Selected extract:
---

Hospital spokesman Heru Nugroho said 54 bodies were brought in after the inferno. More than 66 others were injured, many of them critically with burns. Mount Merapi's booming explosion just after midnight triggered a panicked evacuation. Men with ash-covered faces streamed down Mount Merapi on motorcycles followed by truckloads of women and children, many crying.

Officials barked out orders on bullhorns as rocks and debris rained from the sky.

Soldiers joined rescue operations in Bronggang, the torched village nine miles from the crater. They loaded charred corpses into vehicles and carried away the injured on stretchers.

"We're totally overwhelmed here!" said Heru Nugroho, a spokesman at the Sardjito hospital, as the badly burned victims arrived.

Mount Merapi, which means "Fire Mountain," has erupted many times in the last century, often with deadly results.

The greatest danger is always pyroclastic flows.

Such clouds can reach temperatures of up to 1,400 degree Fahrenheit, while racing down the slopes at speeds of up to 60 miles per hour.

Activity at the mountain forced an airport in nearby Yogyakarta to close Friday.

Subandrio, a state volcanologist, meanwhile, said Mount Merapi's "danger zone" was extended by three miles (five kilometers) to 12 miles (20 kilometers) from the crater's mouth after the new eruption.

Even scientists from Merapi's monitoring station were told they had to pack up and move down the mountain.

---

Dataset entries

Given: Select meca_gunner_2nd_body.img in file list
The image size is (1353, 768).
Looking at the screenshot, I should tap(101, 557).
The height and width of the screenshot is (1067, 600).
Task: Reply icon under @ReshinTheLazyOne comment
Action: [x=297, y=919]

---

Complete the following:
**1)** In the Mount Merapi report, rewrite the passage between "Such clouds can" and "the new eruption.", inclusive, replacing "airport" with "airfield".
**2)** According to the Mount Merapi report, how far from the crater is the village of Bronggang?
**3)** What comes next in the Mount Merapi report? Continue it from its last sentence.

Responses by task:
**1)**
Such clouds can reach temperatures of up to 1,400 degree Fahrenheit, while racing down the slopes at speeds of up to 60 miles per hour.

Activity at the mountain forced an airfield in nearby Yogyakarta to close Friday.

Subandrio, a state volcanologist, meanwhile, said Mount Merapi's "danger zone" was extended by three miles (five kilometers) to 12 miles (20 kilometers) from the crater's mouth after the new eruption.

**2)** Nine miles.

**3)**
Despite earlier predictions by scientists that dozens of big explosions that followed Merapi's initial Oct. 26 blast would ease pressure building up behind a magma dome, eruptions have been intensifying.

"I've never seen it act like this," said Surono, a state expert on volcanos, who has observed Merapi for more than 15 years. "We don't know what to expect."

More than 75,000 people living along its fertile slopes have been evacuated to crowded emergency shelters, many by force. Some return to their villages during lulls in activity, however, to tend to their livestock.

Indonesia, a vast archipelago of 235 million people, is prone to earthquakes and volcanos because it sits along the Pacific "Ring of Fire," a horseshoe-shaped string of faults that lines the Pacific Ocean.

The volcano's initial blast occurred less than 24 hours after a towering tsunami slammed into the remote Mentawai islands on the western end of the country, sweeping entire villages to sea and killing at least 428 people.

There, too, thousands of people were displaced, many living in government camps.